Medicare helps reduce racial and ethnic disparities in health care but not nearly enough

In a recent piece for Health Affairs, Renee Landers et al. write about the role Medicare has played and can continue to play in reducing racial disparities. In a separate piece for the International Journal for Health Services, Gracie Himmelstein and Kathryn Himmelstein expose the disparities in health care literally rooted in the hospitals Americans use, disparities that Medicare in its current form cannot address. In combination, these pieces reveal the value of expanding and improving Medicare and the value of Medicare for all in addressing racial inequities.

When Medicare was enacted in 1965, it played a major role in addressing racial and ethnic disparities in health care coverage and access to care. Hospitals  were required to desegregate in order to benefit from Medicare payments. But, even though virtually everyone over 65 has health care coverage, people with Medicare still experience disparities in access to care and health outcomes.

Black and Hispanic people under 65 are far more likely to be uninsured than White people. Expanding Medicare coverage to everyone, or to people five to 15 years younger than 65, or allowing people to buy-in to Medicare, could all affect health and racial equity to different degrees. Medicare for all would help most in reducing disparities in affordability and access to care. Other options could help, but far less.

Even with the same insurance coverage, both people of color over 65 and people of color with disabilities on Medicare have been found to have lower quality of care and worse health outcomes than White people. Out-of-pocket costs in Medicare create financial barriers to care. Many people do not know about Medicare Savings Programs and other programs that fill gaps in coverage.

And, Medicare does not cover dental, vision or hearing care. These benefit gaps need to be addressed to further reduce disparities. So do social determinants of health, such as housing, food and education.

We also need better data. Federally funded health plans are required to collect data on race and ethnicity for their enrollees. Privately funded health plans are not. The data collected needs to include quality measures. Then, equity outcomes could be tracked, including inequitable treatment.

On top of guaranteed health care for all with full coverage and improved benefits, we need to address the inequitable distribution of health care resources in the US, which the Medicare for All bills in Congress are designed to do.  Gracie Himmelstein and Kathryn Himmelstein, MD show in a recent study that US hospitals serving people of color have poorer resources, including fewer capital assets, than other hospitals. Fewer resources are likely to mean poorer quality care.

══════════

Could you write out the stretch of the Medicare article from "On top of guaranteed" through "poorer quality care.", substituting "the Senate" for "Congress"? The records that come next have no connection to the Medicare article.

══════════

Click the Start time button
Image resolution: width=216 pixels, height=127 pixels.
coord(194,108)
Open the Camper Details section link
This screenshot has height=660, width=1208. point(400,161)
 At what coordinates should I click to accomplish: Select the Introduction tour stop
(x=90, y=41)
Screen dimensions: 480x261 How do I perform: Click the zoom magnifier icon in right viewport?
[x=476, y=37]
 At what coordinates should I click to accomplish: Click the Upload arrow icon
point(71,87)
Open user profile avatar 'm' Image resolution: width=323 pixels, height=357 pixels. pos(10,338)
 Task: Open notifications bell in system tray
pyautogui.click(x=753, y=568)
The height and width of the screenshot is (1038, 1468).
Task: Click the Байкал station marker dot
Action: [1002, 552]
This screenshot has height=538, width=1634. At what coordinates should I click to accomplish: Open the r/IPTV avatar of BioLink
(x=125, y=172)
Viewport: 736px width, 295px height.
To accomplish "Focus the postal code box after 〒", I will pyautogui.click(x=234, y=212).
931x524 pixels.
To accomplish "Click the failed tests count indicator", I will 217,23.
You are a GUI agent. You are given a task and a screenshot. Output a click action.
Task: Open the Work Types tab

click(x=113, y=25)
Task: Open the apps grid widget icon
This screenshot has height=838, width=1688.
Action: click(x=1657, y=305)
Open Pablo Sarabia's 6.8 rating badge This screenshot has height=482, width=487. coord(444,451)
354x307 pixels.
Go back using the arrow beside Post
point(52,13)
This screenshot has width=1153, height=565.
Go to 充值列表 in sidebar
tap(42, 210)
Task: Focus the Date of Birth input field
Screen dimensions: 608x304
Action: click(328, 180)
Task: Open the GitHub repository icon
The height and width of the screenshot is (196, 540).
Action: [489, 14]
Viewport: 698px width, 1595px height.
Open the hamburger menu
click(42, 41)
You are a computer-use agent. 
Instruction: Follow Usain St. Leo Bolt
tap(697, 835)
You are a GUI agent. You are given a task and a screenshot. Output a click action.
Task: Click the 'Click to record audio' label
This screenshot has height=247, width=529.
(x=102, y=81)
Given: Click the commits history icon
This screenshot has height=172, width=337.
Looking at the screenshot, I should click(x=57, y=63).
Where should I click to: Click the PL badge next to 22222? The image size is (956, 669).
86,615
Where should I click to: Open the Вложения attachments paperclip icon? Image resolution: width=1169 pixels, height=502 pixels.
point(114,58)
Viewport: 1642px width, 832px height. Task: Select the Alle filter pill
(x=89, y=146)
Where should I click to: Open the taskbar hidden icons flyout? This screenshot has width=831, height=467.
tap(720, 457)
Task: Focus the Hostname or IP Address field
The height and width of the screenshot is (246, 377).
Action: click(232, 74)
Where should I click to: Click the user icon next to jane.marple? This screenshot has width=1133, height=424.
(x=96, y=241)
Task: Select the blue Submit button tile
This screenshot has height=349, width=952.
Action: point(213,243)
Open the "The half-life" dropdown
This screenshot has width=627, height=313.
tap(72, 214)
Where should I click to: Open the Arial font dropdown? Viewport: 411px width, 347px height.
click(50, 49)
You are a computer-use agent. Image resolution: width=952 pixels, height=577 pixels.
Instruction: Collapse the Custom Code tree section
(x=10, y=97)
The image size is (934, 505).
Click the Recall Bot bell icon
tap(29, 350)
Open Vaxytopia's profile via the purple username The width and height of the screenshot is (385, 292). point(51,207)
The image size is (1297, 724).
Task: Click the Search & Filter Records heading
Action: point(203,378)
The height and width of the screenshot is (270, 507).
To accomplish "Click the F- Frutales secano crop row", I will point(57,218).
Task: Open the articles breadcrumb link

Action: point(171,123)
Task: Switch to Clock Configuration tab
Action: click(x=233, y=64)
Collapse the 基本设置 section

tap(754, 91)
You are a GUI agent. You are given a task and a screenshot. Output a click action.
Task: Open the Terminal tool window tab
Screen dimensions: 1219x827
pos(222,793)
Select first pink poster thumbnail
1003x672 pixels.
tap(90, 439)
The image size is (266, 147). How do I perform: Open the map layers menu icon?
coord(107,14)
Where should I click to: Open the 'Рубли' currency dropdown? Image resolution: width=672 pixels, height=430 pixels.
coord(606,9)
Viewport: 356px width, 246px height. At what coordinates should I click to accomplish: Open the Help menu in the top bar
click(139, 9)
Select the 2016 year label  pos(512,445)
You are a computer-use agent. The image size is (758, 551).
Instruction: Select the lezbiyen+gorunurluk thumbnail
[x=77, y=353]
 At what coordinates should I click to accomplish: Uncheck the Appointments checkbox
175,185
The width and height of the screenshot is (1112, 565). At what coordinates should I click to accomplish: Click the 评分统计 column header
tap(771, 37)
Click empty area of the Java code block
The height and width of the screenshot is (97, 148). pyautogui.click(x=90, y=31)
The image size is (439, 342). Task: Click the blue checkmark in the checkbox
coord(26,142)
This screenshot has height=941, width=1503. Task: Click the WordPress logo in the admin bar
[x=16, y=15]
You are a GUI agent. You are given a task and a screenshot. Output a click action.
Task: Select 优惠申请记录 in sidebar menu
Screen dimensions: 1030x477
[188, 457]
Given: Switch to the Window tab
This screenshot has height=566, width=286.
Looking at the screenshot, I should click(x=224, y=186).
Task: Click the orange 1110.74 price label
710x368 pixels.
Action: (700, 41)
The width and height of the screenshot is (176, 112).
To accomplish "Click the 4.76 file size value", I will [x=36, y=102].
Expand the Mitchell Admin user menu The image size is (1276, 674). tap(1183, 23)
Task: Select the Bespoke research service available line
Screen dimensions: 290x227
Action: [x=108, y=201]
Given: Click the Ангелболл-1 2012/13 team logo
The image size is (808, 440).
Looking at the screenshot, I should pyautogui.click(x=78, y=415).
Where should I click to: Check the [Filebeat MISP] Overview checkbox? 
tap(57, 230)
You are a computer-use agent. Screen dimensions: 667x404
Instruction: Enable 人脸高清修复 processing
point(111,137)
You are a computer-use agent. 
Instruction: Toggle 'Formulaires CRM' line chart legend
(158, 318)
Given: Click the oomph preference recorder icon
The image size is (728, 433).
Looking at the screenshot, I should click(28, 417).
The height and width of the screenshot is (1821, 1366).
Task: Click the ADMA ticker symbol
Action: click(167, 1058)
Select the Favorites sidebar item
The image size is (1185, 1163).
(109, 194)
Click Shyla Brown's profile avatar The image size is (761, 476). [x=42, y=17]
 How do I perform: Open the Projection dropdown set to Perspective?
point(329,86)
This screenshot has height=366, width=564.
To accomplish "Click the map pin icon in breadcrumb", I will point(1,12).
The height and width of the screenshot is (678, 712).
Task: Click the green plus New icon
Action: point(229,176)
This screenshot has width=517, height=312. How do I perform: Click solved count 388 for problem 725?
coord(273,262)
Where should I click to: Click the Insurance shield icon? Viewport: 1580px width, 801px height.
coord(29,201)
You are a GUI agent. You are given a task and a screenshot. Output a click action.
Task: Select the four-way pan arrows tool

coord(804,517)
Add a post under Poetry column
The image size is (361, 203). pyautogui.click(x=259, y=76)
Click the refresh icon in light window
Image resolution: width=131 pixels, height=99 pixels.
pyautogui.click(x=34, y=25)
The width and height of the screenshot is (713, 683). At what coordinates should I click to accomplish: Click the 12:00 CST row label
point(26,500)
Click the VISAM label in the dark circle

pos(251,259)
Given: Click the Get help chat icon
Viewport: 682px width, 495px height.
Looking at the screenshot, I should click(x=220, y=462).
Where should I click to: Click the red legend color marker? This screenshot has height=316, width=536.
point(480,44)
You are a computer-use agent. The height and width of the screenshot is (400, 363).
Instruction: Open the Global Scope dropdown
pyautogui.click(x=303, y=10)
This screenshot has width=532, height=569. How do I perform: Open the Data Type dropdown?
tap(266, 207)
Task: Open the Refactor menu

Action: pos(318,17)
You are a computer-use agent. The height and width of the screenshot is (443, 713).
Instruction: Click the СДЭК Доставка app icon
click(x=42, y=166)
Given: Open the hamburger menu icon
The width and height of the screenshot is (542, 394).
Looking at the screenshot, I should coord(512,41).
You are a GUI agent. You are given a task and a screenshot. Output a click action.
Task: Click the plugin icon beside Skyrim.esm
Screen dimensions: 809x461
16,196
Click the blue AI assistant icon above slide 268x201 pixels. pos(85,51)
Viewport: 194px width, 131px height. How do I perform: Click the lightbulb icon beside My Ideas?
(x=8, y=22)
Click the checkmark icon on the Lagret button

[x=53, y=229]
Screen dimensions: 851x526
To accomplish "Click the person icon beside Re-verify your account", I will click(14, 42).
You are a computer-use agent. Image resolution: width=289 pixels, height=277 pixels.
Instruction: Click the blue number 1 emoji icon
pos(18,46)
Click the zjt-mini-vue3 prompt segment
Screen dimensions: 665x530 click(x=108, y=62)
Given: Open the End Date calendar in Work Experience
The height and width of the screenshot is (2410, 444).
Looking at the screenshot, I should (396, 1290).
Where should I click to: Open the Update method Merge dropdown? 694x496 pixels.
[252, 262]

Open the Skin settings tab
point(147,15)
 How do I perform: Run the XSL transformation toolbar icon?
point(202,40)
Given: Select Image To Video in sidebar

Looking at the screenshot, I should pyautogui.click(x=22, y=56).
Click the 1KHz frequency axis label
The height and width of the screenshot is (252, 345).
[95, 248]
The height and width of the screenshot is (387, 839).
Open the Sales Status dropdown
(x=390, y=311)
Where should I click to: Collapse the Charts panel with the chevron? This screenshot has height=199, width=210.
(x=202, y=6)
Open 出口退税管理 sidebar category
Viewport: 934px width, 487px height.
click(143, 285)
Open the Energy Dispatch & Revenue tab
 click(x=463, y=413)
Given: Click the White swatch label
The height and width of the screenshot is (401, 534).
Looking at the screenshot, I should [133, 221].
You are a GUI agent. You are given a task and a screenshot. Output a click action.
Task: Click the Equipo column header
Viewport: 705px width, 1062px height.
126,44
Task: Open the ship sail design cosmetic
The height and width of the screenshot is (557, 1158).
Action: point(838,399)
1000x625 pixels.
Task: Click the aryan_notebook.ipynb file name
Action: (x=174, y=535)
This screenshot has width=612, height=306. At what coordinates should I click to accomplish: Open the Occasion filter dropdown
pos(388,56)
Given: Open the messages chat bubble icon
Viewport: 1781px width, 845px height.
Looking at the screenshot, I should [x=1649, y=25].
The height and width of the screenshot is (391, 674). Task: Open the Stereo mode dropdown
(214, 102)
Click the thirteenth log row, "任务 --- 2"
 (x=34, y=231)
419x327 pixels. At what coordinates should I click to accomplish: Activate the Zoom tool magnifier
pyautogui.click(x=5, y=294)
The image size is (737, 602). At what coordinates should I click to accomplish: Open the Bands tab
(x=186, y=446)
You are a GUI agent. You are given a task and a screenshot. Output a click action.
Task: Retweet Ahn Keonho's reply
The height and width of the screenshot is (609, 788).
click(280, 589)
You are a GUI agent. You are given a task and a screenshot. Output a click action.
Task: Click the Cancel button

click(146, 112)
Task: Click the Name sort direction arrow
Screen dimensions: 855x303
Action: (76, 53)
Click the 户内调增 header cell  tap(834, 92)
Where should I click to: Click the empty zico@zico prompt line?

══════════

Output for this task:
On top of guaranteed health care for all with full coverage and improved benefits, we need to address the inequitable distribution of health care resources in the US, which the Medicare for All bills in the Senate are designed to do.  Gracie Himmelstein and Kathryn Himmelstein, MD show in a recent study that US hospitals serving people of color have poorer resources, including fewer capital assets, than other hospitals. Fewer resources are likely to mean poorer quality care.